## Problem to solve
An exact transcript of all the records is required, with nothing left out.
◇ ◇ ◇ ◇ ◇
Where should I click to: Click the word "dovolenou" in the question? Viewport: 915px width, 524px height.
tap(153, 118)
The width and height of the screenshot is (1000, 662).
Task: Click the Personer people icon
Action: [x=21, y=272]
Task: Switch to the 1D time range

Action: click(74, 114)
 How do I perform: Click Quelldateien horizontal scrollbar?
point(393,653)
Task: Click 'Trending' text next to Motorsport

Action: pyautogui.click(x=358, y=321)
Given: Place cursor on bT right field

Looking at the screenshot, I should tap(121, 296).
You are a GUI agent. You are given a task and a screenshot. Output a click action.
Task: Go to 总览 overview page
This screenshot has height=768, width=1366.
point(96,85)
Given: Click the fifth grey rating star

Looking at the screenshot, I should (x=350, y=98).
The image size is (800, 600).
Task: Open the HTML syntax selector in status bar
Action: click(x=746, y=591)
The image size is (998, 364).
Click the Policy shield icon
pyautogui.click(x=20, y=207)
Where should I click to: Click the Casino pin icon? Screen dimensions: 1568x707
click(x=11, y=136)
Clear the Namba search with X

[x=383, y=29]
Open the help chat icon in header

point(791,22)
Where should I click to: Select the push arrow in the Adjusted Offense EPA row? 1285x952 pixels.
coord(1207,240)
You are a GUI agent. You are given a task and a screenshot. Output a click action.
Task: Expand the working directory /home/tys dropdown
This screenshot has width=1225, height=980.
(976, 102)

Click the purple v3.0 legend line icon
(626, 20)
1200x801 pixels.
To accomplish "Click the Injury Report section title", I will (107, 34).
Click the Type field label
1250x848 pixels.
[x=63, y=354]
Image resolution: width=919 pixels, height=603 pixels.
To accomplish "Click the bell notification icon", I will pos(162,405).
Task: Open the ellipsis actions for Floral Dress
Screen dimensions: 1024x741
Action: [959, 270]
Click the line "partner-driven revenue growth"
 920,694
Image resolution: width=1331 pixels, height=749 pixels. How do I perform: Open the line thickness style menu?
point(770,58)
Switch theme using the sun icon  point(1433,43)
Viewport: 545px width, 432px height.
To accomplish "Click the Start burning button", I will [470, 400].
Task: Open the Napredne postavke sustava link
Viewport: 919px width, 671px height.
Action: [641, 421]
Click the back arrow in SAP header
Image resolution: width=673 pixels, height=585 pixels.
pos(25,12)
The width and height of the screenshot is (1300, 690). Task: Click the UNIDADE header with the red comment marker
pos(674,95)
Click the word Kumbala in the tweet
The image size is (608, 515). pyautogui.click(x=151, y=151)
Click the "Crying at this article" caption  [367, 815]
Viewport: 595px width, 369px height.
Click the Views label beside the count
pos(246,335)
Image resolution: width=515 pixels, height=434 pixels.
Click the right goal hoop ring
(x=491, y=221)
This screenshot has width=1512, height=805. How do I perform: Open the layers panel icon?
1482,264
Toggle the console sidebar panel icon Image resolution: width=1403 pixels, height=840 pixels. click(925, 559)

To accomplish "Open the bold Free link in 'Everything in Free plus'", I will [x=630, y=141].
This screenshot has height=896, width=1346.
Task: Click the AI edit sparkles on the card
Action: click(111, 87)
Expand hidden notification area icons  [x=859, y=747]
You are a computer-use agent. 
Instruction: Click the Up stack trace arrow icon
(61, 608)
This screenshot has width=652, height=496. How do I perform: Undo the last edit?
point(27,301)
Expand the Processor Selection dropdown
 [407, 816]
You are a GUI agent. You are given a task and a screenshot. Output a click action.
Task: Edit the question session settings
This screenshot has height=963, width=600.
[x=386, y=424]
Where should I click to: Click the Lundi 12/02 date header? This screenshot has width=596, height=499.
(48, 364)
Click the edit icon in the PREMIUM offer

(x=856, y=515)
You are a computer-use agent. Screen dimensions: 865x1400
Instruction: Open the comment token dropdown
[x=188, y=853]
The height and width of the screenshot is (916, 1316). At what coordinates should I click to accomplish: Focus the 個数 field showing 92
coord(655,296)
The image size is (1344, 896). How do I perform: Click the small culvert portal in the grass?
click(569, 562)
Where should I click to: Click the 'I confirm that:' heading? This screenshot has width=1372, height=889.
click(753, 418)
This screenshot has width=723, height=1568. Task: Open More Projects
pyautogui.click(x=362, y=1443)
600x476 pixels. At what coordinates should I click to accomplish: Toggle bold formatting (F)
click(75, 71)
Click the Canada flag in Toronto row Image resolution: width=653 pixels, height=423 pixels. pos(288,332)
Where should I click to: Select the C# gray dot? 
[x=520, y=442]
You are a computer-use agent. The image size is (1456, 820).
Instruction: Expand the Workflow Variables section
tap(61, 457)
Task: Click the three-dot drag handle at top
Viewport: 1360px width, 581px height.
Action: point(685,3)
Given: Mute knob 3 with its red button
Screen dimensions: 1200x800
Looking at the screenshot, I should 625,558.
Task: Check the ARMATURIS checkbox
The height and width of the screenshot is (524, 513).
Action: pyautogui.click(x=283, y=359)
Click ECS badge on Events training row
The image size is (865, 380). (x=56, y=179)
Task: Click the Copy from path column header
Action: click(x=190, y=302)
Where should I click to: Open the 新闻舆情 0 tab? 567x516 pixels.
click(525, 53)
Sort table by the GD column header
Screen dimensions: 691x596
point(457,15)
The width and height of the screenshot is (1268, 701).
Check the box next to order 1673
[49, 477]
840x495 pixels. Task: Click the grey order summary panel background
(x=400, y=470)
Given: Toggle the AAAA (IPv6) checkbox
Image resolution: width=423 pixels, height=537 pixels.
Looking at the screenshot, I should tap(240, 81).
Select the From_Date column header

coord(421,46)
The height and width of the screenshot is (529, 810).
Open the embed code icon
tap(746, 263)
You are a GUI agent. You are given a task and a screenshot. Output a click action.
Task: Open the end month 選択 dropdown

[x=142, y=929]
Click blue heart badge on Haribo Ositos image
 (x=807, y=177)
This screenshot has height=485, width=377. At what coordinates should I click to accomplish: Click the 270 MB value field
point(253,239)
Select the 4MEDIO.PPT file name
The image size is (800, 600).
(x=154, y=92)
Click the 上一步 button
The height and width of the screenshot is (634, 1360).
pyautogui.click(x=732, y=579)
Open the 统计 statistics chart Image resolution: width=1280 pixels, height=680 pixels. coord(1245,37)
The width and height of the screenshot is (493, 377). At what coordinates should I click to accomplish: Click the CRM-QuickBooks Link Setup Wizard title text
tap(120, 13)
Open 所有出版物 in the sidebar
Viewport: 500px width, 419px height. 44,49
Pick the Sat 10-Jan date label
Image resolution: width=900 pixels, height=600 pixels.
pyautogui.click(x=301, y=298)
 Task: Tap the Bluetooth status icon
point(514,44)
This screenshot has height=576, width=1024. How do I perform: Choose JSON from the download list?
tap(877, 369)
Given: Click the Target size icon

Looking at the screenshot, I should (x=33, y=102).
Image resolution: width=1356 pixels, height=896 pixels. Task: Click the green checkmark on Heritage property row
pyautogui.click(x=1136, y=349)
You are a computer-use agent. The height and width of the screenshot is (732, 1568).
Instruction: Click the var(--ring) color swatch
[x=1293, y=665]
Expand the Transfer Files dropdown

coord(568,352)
◇ ◇ ◇ ◇ ◇
## Answer section
Where should I click to: Click the word "dovolenou" in the question? Viewport: 915px width, 524px height.
tap(153, 118)
The width and height of the screenshot is (1000, 662).
Task: Click the Personer people icon
Action: [x=21, y=272]
Task: Switch to the 1D time range

Action: click(74, 114)
 How do I perform: Click Quelldateien horizontal scrollbar?
point(393,653)
Task: Click 'Trending' text next to Motorsport

Action: pyautogui.click(x=358, y=321)
Given: Place cursor on bT right field

Looking at the screenshot, I should tap(121, 296).
You are a GUI agent. You are given a task and a screenshot. Output a click action.
Task: Go to 总览 overview page
This screenshot has height=768, width=1366.
point(96,85)
Given: Click the fifth grey rating star

Looking at the screenshot, I should (x=350, y=98).
The image size is (800, 600).
Task: Open the HTML syntax selector in status bar
Action: click(x=746, y=591)
The image size is (998, 364).
Click the Policy shield icon
pyautogui.click(x=20, y=207)
Where should I click to: Click the Casino pin icon? Screen dimensions: 1568x707
click(x=11, y=136)
Clear the Namba search with X

[x=383, y=29]
Open the help chat icon in header

point(791,22)
Where should I click to: Select the push arrow in the Adjusted Offense EPA row? 1285x952 pixels.
coord(1207,240)
You are a GUI agent. You are given a task and a screenshot. Output a click action.
Task: Expand the working directory /home/tys dropdown
This screenshot has width=1225, height=980.
(976, 102)

Click the purple v3.0 legend line icon
(626, 20)
1200x801 pixels.
To accomplish "Click the Injury Report section title", I will (107, 34).
Click the Type field label
1250x848 pixels.
[x=63, y=354]
Image resolution: width=919 pixels, height=603 pixels.
To accomplish "Click the bell notification icon", I will pos(162,405).
Task: Open the ellipsis actions for Floral Dress
Screen dimensions: 1024x741
Action: [959, 270]
Click the line "partner-driven revenue growth"
 920,694
Image resolution: width=1331 pixels, height=749 pixels. How do I perform: Open the line thickness style menu?
point(770,58)
Switch theme using the sun icon  point(1433,43)
Viewport: 545px width, 432px height.
To accomplish "Click the Start burning button", I will [470, 400].
Task: Open the Napredne postavke sustava link
Viewport: 919px width, 671px height.
Action: [641, 421]
Click the back arrow in SAP header
Image resolution: width=673 pixels, height=585 pixels.
pos(25,12)
The width and height of the screenshot is (1300, 690). Task: Click the UNIDADE header with the red comment marker
pos(674,95)
Click the word Kumbala in the tweet
The image size is (608, 515). pyautogui.click(x=151, y=151)
Click the "Crying at this article" caption  [367, 815]
Viewport: 595px width, 369px height.
Click the Views label beside the count
pos(246,335)
Image resolution: width=515 pixels, height=434 pixels.
Click the right goal hoop ring
(x=491, y=221)
This screenshot has width=1512, height=805. How do I perform: Open the layers panel icon?
1482,264
Toggle the console sidebar panel icon Image resolution: width=1403 pixels, height=840 pixels. click(925, 559)

To accomplish "Open the bold Free link in 'Everything in Free plus'", I will [x=630, y=141].
This screenshot has height=896, width=1346.
Task: Click the AI edit sparkles on the card
Action: click(111, 87)
Expand hidden notification area icons  [x=859, y=747]
You are a computer-use agent. 
Instruction: Click the Up stack trace arrow icon
(61, 608)
This screenshot has width=652, height=496. How do I perform: Undo the last edit?
point(27,301)
Expand the Processor Selection dropdown
 [407, 816]
You are a GUI agent. You are given a task and a screenshot. Output a click action.
Task: Edit the question session settings
This screenshot has height=963, width=600.
[x=386, y=424]
Where should I click to: Click the Lundi 12/02 date header? This screenshot has width=596, height=499.
(48, 364)
Click the edit icon in the PREMIUM offer

(x=856, y=515)
You are a computer-use agent. Screen dimensions: 865x1400
Instruction: Open the comment token dropdown
[x=188, y=853]
The height and width of the screenshot is (916, 1316). At what coordinates should I click to accomplish: Focus the 個数 field showing 92
coord(655,296)
The image size is (1344, 896). How do I perform: Click the small culvert portal in the grass?
click(569, 562)
Where should I click to: Click the 'I confirm that:' heading? This screenshot has width=1372, height=889.
click(753, 418)
This screenshot has width=723, height=1568. Task: Open More Projects
pyautogui.click(x=362, y=1443)
600x476 pixels. At what coordinates should I click to accomplish: Toggle bold formatting (F)
click(75, 71)
Click the Canada flag in Toronto row Image resolution: width=653 pixels, height=423 pixels. pos(288,332)
Where should I click to: Select the C# gray dot? 
[x=520, y=442]
You are a computer-use agent. The image size is (1456, 820).
Instruction: Expand the Workflow Variables section
tap(61, 457)
Task: Click the three-dot drag handle at top
Viewport: 1360px width, 581px height.
Action: point(685,3)
Given: Mute knob 3 with its red button
Screen dimensions: 1200x800
Looking at the screenshot, I should 625,558.
Task: Check the ARMATURIS checkbox
The height and width of the screenshot is (524, 513).
Action: pyautogui.click(x=283, y=359)
Click ECS badge on Events training row
The image size is (865, 380). (x=56, y=179)
Task: Click the Copy from path column header
Action: click(x=190, y=302)
Where should I click to: Open the 新闻舆情 0 tab? 567x516 pixels.
click(525, 53)
Sort table by the GD column header
Screen dimensions: 691x596
point(457,15)
The width and height of the screenshot is (1268, 701).
Check the box next to order 1673
[49, 477]
840x495 pixels. Task: Click the grey order summary panel background
(x=400, y=470)
Given: Toggle the AAAA (IPv6) checkbox
Image resolution: width=423 pixels, height=537 pixels.
Looking at the screenshot, I should tap(240, 81).
Select the From_Date column header

coord(421,46)
The height and width of the screenshot is (529, 810).
Open the embed code icon
tap(746, 263)
You are a GUI agent. You are given a task and a screenshot. Output a click action.
Task: Open the end month 選択 dropdown

[x=142, y=929]
Click blue heart badge on Haribo Ositos image
 (x=807, y=177)
This screenshot has height=485, width=377. At what coordinates should I click to accomplish: Click the 270 MB value field
point(253,239)
Select the 4MEDIO.PPT file name
The image size is (800, 600).
(x=154, y=92)
Click the 上一步 button
The height and width of the screenshot is (634, 1360).
pyautogui.click(x=732, y=579)
Open the 统计 statistics chart Image resolution: width=1280 pixels, height=680 pixels. coord(1245,37)
The width and height of the screenshot is (493, 377). At what coordinates should I click to accomplish: Click the CRM-QuickBooks Link Setup Wizard title text
tap(120, 13)
Open 所有出版物 in the sidebar
Viewport: 500px width, 419px height. 44,49
Pick the Sat 10-Jan date label
Image resolution: width=900 pixels, height=600 pixels.
pyautogui.click(x=301, y=298)
 Task: Tap the Bluetooth status icon
point(514,44)
This screenshot has height=576, width=1024. How do I perform: Choose JSON from the download list?
tap(877, 369)
Given: Click the Target size icon

Looking at the screenshot, I should (x=33, y=102).
Image resolution: width=1356 pixels, height=896 pixels. Task: Click the green checkmark on Heritage property row
pyautogui.click(x=1136, y=349)
You are a computer-use agent. The height and width of the screenshot is (732, 1568).
Instruction: Click the var(--ring) color swatch
[x=1293, y=665]
Expand the Transfer Files dropdown

coord(568,352)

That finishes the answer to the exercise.